Throughout this blog, I have spoken at great lengths about fear. That unconscious fear is the single greatest motivator of all human behavior. Today, I'd like to focus on the fear of isolation or social exclusion. I have a target audience in mind.
Imagine if you will, a young set of parents. Children raising children. Parents determined to raise their children using standard reward and punishment themes. These parents, armed with nothing other than the very limited skill set given to them by their parents are going to set about the task of raising a child. They have no real experience other than their own childhood perspective. They have no formal training as parents. Yet they are about to embark on a mission of the greatest importance. They are going to do this with virtually no knowledge of what they are doing.
Would we hire a person with no education, no credentials, and no job experience? Probably not. But then again, we don't get to perform job interviews and select our parents. That there is a tremendous element of luck involved in the parent lottery is self evident.
Armed with the brimming confidence of ego that they alone have been given the inherent knowledge of how to raise children, and the DNA urge at the ripe old age of 22 or so to procreate, they launch the greatest responsibility of their lives.
Do you see some flaws in this design?
One of the symptoms of the antiquated reward and punishment themes that our wise parents are about to instill in us is the fear of abandonment and isolation. Clearly that is a punishment theme.
It occurs in many different ways. It occurs physically when kids are given "time outs." Or they are left at the sitters or sometimes left behind on trips. They can be beaten, scolded, embarrassed in front of siblings or relatives. Compared to others in a diminishing capacity. Or ignored continually either on purpose or by parents too busy working. Parents checked out on alcohol or drugs. Distracted for other reasons. Or they can be ridiculed or scorned. Shamed and made to feel guilt. Told they are not good enough.
Make no mistake about this. There will be consequences to this. In fact, some of the people I love the most have been subjected to these things. Their fear of isolation, that nagging feeling that they don't measure up, may never leave them. In fact, subjected to enough of this isolating and abandoning type treatment, may create a significant problem in their lives. They may be gripped with the fear of isolation to such an extent that they will go to any lengths to avoid it.
My target audience is gaining awareness.
So who is to blame? Those incredibly mature, well trained, and educated parents? Their parents? Some kid who is supposed to shrug it all off at some point in the future? Are we going to hope that the men in black arrive and give our children a taste of that flashy thing memory eraser?
I have a flashy thing. It works like this.
Your parents screwed up. They didn't know what they were doing. It was never personal. They simply thought they were doing the right thing within whatever formal education and experience they thought they had. Requiring a confession or apology from them may make you feel better for a second but it will not fix you. Nor may they give you an apology at all. They might even make the situation worse by defending themselves. They may be egoic hostages. The good news is that we don't really need them anyway. We accept the situation as it is- we don't create any more damage.
The solution is in realizing that we are the resultant problem. There is something wrong with us and that's ok. We fear isolation to such an extent that we become compliant "brown nosers." Or that we are constantly paranoid that someone is plotting against us. We intrude into situations believing that someone is out to get us or is talking about us. We seek virtually any kind of approval to such an extent that we actually ask people to shower us with compliments. Indeed, some of us actually hold resentments because we think a boss is with holding praise that we deserve. We get crushed when not invited or somebody turns us down for a date. We fear any kind of rejection or social exclusion. We seek rewards.
The fear of isolation is real and we all feel it. We are social creatures. We want to be part of something- not made to feel isolated and alone.
This fear is irrational. The key to fixing the problem is to recognize that we have it.
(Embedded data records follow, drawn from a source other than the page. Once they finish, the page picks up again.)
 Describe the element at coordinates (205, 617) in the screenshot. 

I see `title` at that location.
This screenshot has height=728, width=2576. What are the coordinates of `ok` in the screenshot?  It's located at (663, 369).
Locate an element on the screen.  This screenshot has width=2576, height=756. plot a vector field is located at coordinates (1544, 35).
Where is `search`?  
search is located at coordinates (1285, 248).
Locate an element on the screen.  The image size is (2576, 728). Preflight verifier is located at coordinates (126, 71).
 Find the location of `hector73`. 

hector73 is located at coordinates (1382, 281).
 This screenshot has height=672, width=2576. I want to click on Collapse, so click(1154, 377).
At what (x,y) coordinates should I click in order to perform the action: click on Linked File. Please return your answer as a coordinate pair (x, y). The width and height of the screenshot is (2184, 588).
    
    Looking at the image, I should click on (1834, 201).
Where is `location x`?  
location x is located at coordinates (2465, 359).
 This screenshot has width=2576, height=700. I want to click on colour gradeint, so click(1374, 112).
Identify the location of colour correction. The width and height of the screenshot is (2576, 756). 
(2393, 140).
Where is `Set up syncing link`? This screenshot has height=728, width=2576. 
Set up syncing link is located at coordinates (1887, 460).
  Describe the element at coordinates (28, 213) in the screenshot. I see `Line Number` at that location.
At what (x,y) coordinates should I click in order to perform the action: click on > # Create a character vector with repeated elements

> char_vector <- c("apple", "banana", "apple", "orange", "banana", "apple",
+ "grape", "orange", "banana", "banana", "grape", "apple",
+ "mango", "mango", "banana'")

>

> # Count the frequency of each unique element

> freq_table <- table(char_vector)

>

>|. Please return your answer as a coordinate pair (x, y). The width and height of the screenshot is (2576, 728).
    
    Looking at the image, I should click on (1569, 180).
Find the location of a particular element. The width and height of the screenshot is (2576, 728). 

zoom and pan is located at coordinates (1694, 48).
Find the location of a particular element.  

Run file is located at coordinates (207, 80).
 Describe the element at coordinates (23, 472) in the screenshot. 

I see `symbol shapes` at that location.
It exists and we accept that we have it. The basis for fixing it comes in understanding and accepting it. Once we are past denial...then we can move to the concept of agreement 2. Take nothing personally ever. We are going to let people live their lives and be who they are. If they choose to exclude us socially, we accept that they are free to live their lives and make that decision. We know that has nothing to do with us. And we are not resentful, nor are we diminished, by conduct we can't control anyway.
The principle of "never taking anything personally" is the key to solving problems of isolation and the fear that we all have. This concept is difficult to grasp and it requires commitment once you do grasp it. Complete success occurs when socially excluding problems no longer bother us. We receive the gold medal when we can look at our parents, those folks who were trying to do the best that they could, and we realize it was not personal. They simply screwed up believing all the while- that their forms of isolating or abandoning behavior were acceptable. I mean, after all, they were just kids raising kids.
It wasn't like they let you interview them.